### Exercise
Below are some entries. Repeat exactly the lines from the one with "Screen dimensions: 702x374" through the one with "Screen dimensions: 540x284", and only those.

Records contained in a dataset:

_ _ _

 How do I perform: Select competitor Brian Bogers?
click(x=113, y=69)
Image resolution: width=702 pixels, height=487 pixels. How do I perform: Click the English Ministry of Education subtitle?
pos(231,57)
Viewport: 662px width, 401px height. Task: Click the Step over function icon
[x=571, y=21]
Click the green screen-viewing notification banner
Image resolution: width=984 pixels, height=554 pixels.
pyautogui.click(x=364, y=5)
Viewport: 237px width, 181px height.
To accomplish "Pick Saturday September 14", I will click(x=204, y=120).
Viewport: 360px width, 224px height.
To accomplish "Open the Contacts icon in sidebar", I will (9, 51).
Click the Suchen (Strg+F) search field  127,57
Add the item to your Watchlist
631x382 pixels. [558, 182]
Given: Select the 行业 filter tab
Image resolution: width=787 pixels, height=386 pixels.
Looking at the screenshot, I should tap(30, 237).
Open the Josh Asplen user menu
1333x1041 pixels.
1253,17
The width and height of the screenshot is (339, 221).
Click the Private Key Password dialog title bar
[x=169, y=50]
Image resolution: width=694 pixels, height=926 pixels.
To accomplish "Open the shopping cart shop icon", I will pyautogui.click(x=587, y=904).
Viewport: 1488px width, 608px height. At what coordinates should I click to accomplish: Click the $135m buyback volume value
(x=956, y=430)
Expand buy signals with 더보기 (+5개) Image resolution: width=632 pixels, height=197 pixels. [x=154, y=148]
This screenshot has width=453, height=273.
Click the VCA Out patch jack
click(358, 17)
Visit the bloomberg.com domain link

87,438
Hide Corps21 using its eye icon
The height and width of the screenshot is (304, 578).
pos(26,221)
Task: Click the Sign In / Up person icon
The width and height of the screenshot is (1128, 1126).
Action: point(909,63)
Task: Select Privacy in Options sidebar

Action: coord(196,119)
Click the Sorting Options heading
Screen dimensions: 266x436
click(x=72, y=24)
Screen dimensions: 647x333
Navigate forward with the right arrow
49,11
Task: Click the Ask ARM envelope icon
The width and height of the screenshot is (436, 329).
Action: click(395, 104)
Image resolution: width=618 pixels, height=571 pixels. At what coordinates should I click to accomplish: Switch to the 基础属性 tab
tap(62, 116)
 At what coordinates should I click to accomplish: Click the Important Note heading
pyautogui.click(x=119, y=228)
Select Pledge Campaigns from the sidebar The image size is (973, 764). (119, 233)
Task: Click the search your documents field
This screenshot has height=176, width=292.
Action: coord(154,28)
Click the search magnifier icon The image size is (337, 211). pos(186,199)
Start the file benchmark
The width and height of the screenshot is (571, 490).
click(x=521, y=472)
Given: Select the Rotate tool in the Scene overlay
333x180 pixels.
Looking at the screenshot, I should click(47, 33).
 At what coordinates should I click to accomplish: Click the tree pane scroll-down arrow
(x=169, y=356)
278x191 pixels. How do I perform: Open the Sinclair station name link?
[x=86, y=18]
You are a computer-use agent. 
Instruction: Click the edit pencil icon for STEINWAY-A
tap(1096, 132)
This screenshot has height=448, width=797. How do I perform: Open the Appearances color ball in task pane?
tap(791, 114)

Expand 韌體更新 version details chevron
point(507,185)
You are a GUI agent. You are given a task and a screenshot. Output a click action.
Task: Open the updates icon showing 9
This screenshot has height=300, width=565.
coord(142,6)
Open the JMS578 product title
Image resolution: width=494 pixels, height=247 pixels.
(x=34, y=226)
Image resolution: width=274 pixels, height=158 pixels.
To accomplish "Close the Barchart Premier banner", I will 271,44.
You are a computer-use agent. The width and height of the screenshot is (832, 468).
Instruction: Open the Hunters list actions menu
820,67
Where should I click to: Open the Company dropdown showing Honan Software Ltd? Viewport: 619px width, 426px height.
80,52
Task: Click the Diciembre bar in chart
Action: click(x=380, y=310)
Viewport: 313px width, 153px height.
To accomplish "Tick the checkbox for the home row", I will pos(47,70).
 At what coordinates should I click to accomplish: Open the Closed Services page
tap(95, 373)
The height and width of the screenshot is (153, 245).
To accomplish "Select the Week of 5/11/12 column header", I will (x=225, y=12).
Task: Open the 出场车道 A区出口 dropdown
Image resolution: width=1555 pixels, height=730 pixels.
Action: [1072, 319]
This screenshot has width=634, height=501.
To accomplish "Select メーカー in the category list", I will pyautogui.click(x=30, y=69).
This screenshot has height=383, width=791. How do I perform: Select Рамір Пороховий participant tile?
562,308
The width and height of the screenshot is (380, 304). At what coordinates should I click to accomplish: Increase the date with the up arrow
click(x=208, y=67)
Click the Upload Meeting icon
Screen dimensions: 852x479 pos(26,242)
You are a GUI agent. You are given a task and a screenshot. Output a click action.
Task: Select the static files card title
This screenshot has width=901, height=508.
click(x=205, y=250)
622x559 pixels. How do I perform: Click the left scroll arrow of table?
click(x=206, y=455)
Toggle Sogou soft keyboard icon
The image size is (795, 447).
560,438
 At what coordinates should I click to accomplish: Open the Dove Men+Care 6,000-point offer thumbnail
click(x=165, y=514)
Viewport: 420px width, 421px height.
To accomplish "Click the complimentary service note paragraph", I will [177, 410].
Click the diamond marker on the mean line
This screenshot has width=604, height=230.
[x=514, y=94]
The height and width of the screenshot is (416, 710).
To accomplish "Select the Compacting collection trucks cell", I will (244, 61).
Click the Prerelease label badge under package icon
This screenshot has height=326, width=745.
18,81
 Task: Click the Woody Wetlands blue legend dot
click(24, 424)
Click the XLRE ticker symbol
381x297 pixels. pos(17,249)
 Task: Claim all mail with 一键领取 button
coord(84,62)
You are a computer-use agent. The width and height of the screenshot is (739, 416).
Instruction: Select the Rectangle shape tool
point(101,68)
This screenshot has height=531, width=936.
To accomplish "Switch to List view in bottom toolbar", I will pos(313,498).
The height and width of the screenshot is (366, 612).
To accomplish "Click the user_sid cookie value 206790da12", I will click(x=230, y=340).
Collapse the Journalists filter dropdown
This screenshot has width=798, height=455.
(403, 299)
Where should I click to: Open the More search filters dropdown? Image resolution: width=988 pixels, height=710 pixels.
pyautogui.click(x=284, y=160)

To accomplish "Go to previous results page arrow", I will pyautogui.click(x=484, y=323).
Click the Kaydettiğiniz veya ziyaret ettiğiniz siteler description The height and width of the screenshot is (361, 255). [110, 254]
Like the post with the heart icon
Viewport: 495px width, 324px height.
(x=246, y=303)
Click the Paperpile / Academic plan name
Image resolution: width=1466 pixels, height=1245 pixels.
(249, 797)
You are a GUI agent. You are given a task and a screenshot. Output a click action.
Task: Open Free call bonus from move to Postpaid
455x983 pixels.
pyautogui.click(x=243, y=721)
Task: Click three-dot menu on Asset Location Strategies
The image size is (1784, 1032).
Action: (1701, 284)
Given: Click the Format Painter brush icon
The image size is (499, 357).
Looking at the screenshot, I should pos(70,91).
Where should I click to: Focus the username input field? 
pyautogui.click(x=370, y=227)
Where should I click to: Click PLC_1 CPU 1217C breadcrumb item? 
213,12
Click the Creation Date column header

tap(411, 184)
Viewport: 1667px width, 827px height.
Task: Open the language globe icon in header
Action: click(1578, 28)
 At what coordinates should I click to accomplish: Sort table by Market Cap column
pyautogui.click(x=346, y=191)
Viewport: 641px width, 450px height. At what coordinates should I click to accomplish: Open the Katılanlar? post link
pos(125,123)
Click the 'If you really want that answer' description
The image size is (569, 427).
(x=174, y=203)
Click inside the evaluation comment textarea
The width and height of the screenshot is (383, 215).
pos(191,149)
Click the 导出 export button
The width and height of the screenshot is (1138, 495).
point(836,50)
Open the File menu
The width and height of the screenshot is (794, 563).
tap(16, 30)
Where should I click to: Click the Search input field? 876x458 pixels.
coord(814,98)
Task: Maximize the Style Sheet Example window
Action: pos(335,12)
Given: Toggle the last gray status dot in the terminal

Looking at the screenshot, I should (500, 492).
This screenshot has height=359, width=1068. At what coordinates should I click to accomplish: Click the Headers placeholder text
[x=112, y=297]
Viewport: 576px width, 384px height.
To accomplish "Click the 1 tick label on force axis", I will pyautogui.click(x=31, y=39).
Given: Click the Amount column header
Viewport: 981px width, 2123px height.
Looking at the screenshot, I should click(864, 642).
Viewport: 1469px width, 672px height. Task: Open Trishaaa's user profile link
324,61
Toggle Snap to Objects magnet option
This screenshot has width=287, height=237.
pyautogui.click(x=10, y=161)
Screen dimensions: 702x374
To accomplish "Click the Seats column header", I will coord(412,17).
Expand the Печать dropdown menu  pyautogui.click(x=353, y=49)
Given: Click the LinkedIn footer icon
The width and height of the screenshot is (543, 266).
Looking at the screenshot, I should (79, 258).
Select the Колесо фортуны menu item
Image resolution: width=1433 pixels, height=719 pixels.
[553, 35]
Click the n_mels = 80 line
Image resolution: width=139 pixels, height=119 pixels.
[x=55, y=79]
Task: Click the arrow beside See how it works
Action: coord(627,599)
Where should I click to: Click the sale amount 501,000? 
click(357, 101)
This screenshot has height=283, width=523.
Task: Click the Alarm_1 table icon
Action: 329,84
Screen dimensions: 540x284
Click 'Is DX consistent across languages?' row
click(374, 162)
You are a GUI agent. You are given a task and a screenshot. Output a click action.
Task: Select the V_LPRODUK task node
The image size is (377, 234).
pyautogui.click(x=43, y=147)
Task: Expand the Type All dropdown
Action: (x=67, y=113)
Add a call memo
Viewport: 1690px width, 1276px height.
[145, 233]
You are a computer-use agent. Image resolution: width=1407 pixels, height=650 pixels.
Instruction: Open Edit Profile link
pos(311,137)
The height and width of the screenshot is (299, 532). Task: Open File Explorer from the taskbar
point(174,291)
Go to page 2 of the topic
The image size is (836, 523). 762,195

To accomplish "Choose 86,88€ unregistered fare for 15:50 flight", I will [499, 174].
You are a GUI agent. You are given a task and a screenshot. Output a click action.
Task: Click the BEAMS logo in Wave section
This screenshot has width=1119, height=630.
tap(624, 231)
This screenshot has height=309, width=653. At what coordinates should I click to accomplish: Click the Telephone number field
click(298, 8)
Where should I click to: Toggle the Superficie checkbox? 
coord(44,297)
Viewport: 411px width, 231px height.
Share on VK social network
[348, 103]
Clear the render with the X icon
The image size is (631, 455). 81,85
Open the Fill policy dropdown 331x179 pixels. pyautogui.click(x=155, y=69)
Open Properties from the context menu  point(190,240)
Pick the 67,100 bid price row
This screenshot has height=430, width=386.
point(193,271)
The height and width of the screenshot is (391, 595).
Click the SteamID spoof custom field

_ _ _

### Result
Screen dimensions: 702x374
To accomplish "Click the Seats column header", I will coord(412,17).
Expand the Печать dropdown menu  pyautogui.click(x=353, y=49)
Given: Click the LinkedIn footer icon
The width and height of the screenshot is (543, 266).
Looking at the screenshot, I should (79, 258).
Select the Колесо фортуны menu item
Image resolution: width=1433 pixels, height=719 pixels.
[553, 35]
Click the n_mels = 80 line
Image resolution: width=139 pixels, height=119 pixels.
[x=55, y=79]
Task: Click the arrow beside See how it works
Action: coord(627,599)
Where should I click to: Click the sale amount 501,000? 
click(357, 101)
This screenshot has height=283, width=523.
Task: Click the Alarm_1 table icon
Action: 329,84
Screen dimensions: 540x284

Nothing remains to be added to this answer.